We may even see a scenario where real estate doesn't decline much at all, because markets don't have to fall in order to go back to trend. They can simply flatline. It's possible that we hold it together and housing just gets dull as dishwater with no real upside or downside for the next decade.
So, this is why I suggest you are both right and both wrong.
I'm inclined to agree with Bill and OWP that the situation is genuinely dangerous. RE is about as stable as the guy working two full time jobs to maintain huge liabilities, keeping it all together but one paycheck away from insolvency. This guy could have perfect credit, but so what. Even if the number of high risk owners and speculators is proportionally small, the situation is still dangerous because of the potential for a chain reaction (think portfolio insurance in 87).
Not to mention that numbers suggest something is a little wacky.
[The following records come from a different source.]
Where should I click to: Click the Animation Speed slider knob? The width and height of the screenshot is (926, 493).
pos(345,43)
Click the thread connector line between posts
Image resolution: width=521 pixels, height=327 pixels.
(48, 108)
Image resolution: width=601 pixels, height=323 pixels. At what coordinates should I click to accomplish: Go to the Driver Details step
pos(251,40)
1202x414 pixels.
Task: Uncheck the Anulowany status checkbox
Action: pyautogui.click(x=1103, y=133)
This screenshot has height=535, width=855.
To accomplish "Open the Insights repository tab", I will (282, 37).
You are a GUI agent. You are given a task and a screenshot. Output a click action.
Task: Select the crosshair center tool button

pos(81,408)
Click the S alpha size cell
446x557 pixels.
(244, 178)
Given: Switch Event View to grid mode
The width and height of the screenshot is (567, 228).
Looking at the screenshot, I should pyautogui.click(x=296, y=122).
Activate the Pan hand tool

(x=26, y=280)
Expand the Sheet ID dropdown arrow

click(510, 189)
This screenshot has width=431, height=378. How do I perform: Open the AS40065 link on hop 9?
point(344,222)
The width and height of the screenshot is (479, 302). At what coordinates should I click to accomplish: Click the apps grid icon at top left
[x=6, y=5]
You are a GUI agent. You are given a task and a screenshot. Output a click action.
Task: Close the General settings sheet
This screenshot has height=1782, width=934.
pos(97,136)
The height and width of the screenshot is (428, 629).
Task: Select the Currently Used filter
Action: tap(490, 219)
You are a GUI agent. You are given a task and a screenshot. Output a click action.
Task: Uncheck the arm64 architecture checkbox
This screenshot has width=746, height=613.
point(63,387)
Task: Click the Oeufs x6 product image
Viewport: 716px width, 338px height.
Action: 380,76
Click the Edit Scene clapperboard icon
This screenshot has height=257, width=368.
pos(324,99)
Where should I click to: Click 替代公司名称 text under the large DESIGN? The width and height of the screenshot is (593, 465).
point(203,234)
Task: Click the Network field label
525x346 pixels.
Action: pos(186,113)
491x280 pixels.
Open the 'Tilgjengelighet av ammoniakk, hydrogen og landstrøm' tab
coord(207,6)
Look at real estate appreciation in plain old percentage terms. Not just in the US but around the world. We're talking numbers like 20, 50, 100, 150 percent appreciation over the past five years. Right? Now look at long term average appreciation, covering decades. It's single digits, not far ahead of inflation. Add in the fact that interest rates have been dramatically low, artificially low, for the past few years due to extraordinary circumstances, and extraordinary easy money by the fed. It doesn't take a rocket scientist to see that these are major factors -the big picture didn't change in 5 years, the money flow did- and thus trying to attribute the recent runup to internal RE factors only (supply / demand etc) is just plain silly.
On the other hand, I'm inclined to agree with Old Trader that you can't just throw up your hands and run for the hills, or expect everything to fall apart tomorrow. The situation may well resolve itself through nonviolent means. We could see a dip and then a modest but long decline, or a dip and then a long term flatline that brings real estate back to trend through an absence of appreciation even as inflation soldiers on. It doesn't have to all fall apart. We're talking russian roulette risk here, not "game over man we're screwed." Not to take away from the fact that Russian Roulette risk is serious.
The position to hold, imho, is the clear eyed recognition that things could go very, very wrong in short order but that a catastrophe is not guaranteed. A 10-20% probability for the oh shit scenario is definitely high enough to be concerned when you consider what's at stake. There is tremendous risk beneath the surface here. But on the other hand, that doesn't mean it's a foregone conclusion that we're going over the cliff. If you plan to own your property (or properties) for the next few decades and you know you are financially solid even if the shit hits the fan, fine. On the other hand, if you are thinking about moving or selling anyway and you have already enjoyed massive appreciation, remember that bulls make money but hogs get slaughtered.